Alumni started two opposing online petitions last week, asking the Board of Trustees to take a stand on LGBT issues.
Darren Keyes, a 2000 graduate, said he is among a group of alumni that posted the first petition, called Concerned Alumni for Truth, or CATs. He said the petition had more than 100 signatures within 48 hours before it was taken down by the request of the administration. The petition called for the Board of Trustees to adopt a statement of faith affirming marriage between one man and one woman and requiring faculty and staff to annually sign the statement of faith.
The petition states: “We believe the term ‘marriage’ has only one meaning: the uniting of one man and one woman in a single, exclusive union, as delineated in scripture.”
Keyes said the group researched other Christian universities such as Oklahoma Christian University and Wheaton College, which also have statements of faith.

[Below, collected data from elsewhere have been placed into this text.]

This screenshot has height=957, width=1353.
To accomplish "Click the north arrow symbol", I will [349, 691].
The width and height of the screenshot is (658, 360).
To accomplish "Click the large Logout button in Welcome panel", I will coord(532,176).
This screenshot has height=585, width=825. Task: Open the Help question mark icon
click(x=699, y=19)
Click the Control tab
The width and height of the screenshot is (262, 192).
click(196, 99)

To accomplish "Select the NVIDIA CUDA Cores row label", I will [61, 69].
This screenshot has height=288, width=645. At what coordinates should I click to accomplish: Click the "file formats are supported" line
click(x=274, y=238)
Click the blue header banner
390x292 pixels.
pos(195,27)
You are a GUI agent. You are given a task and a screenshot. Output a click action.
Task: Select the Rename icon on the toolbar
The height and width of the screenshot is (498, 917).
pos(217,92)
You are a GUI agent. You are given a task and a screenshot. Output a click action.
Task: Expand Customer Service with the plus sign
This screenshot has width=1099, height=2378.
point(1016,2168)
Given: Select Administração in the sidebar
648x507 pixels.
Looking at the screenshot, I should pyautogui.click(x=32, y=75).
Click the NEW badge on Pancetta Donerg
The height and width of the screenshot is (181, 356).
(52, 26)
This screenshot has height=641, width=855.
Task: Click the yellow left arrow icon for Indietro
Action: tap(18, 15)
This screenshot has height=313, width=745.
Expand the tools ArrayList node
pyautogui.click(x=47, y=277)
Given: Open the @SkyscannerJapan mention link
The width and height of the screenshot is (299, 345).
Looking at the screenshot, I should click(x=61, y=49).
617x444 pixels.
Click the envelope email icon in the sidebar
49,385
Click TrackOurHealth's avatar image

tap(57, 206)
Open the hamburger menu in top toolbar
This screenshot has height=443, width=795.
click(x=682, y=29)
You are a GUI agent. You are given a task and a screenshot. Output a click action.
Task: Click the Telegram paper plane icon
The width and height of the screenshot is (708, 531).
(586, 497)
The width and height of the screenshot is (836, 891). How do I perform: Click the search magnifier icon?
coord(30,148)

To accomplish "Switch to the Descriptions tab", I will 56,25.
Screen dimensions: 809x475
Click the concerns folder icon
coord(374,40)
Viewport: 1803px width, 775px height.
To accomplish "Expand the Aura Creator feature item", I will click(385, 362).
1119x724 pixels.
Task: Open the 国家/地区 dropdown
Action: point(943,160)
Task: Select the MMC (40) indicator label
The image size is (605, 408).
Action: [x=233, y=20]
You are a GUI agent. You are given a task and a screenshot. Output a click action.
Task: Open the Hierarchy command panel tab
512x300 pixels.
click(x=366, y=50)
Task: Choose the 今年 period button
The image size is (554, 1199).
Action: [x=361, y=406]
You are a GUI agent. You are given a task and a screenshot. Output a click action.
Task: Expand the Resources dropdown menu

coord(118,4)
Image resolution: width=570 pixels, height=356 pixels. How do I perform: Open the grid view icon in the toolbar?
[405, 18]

“Many faith-based organizations are having to confront the accelerating cultural trends,” Keyes said.
Keyes said the group started the petition after hearing the university had hired chaplains connected to Fort Worth-area Galileo Church, which they knew to be LGBT-affirming. According to the church website, its first missional priority is “justice for LGBTQ+ humans.” Travis and Harmony Weber are on the Spiritual Care Team at Galileo Church and were hired as university chaplains in late January. Six days after announcing the Webers were hired, the university announced the Webers had chosen not to take the job.
The CATs petition stated that if the university were to issue such a statement of faith, “such a statement and affirmation could have avoided the Galileo Church situation and would avoid similar events in the future.”
In response to the CATs petition, 2004 graduate Paul Anthony started second petition rejecting the idea of requiring a statement of faith for all faculty and staff, something the university has never done.
“I was pretty appalled and alarmed by that position,” Anthony said.
He said he thought that would be a step backward for ACU in an academic sense. He said he also thought the message toward LGBT people was one of “intolerance” and he wanted to start a new petition that would give a voice to alumni who did not agree with the first petition called ACU Includes.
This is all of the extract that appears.